Don’t get me wrong: some of these ideas, many of these thinkers, are well worth the attention. Fads are rarely fads for no reason. And like everyone else, I’ve been susceptible myself to the temptation to thinking that she or he or it is the Big New Thing, the Solution to All Our Problems.

Here’s where things get off track.

First, theological fads are a puff of smoke. To say they are ephemeral would be a slight to ephemerality. Blink and you miss them. Marry one of them (as the saying goes) and you’ll be a widow before you make it back down the aisle.

Second, it’s difficult to over-emphasize the belated character of theological fads. Such fads usually originate overseas, in Germany or France or Great Britain, sometimes here in the States at an elite R1 university.

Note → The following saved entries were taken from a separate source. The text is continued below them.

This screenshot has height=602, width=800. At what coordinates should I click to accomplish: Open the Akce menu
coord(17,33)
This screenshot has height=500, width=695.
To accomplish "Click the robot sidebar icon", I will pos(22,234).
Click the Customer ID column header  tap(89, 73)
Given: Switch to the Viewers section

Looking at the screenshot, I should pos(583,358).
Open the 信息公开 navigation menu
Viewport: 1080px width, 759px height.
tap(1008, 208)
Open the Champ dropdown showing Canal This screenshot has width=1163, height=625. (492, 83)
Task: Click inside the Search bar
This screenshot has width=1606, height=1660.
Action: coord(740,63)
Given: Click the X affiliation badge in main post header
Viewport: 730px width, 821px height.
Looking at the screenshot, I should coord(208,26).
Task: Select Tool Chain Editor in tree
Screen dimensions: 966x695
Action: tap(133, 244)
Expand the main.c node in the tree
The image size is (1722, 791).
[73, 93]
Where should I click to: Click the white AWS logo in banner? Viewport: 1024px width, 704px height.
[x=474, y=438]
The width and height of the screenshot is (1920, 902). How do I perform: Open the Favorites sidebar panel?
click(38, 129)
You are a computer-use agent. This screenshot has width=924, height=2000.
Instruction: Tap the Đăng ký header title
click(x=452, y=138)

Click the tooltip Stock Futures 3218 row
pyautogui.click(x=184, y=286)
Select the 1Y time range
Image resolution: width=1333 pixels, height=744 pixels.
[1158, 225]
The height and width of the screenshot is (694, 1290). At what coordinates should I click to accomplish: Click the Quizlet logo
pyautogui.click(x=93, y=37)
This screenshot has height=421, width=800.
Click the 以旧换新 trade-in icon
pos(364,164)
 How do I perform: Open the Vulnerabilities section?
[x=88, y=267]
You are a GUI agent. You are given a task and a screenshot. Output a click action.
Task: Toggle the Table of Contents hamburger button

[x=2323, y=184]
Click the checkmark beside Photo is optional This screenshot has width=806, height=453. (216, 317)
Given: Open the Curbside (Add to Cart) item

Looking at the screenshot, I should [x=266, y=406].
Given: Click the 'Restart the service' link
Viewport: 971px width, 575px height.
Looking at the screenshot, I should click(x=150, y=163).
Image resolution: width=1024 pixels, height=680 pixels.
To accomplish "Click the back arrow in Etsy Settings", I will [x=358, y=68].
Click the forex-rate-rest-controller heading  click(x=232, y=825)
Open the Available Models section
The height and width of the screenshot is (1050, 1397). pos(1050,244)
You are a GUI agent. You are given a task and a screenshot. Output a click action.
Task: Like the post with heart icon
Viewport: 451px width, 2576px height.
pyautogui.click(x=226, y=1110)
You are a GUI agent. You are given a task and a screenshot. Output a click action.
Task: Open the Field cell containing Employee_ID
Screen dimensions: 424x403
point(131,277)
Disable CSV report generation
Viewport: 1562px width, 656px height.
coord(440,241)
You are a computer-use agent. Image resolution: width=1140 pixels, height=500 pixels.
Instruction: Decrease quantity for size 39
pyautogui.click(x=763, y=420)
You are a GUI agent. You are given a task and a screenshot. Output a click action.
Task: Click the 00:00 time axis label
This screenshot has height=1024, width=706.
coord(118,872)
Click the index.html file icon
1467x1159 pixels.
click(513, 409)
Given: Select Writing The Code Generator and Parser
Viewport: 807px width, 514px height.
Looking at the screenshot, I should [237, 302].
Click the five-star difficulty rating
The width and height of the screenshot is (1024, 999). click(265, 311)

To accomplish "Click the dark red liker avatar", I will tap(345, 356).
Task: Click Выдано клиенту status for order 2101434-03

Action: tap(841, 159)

Often enough their true paternity lies in another discipline: philosophy, critical theory, sociology, anthropology. In any case, once it’s been disseminated to second- and third-tier universities and thence to seminaries, it’s already passé. But it hasn’t even reached pastors at this point. Whether they hear about it in school or from a trade book or via a blog (these days, I suppose, replace “blog” with “Twitter”), the hip new thing that’s blowing their minds is likely decades old. It’s so far downstream from its true origin that the traces of its parentage are minimal at best. But the way the plebeian pastors talk about it, it was born yesterday.

Now, is this their fault? No, at least not for the most part. How are they supposed to know better? Presumably they imbibed the now-defunct fad from a professor or a mentor or a conference or a trusted writer. This is the way new ideas and perspectives get distributed in society ordinarily, as a matter of course. There’s no way around that.

No, the problem isn’t the pastors themselves. The problem is the cult of the new. In particular, the problem is the cult of the new in the realm of faith, ministry, and theology.

Whatever the cause—be it capitalism, the nature of the research university, mass culture, all of the above—ministers are trained to suppose that the answers to their questions, the reservoir of resources to support their lives of service to the church, are sure to be found in living writers and thinkers who are producing “original” and “cutting-edge” work. If a pastoral or theological author pens an idea, the extent to which it is innovative is the extent to which it is likely to be good, true, or (most of all) relevant. Put differently, the degree to which it presents itself as a departure from, or in contrast to, what came before is just the degree to which it can be trusted.

Needless to say, this is a bad way to think about either ministry or the gospel.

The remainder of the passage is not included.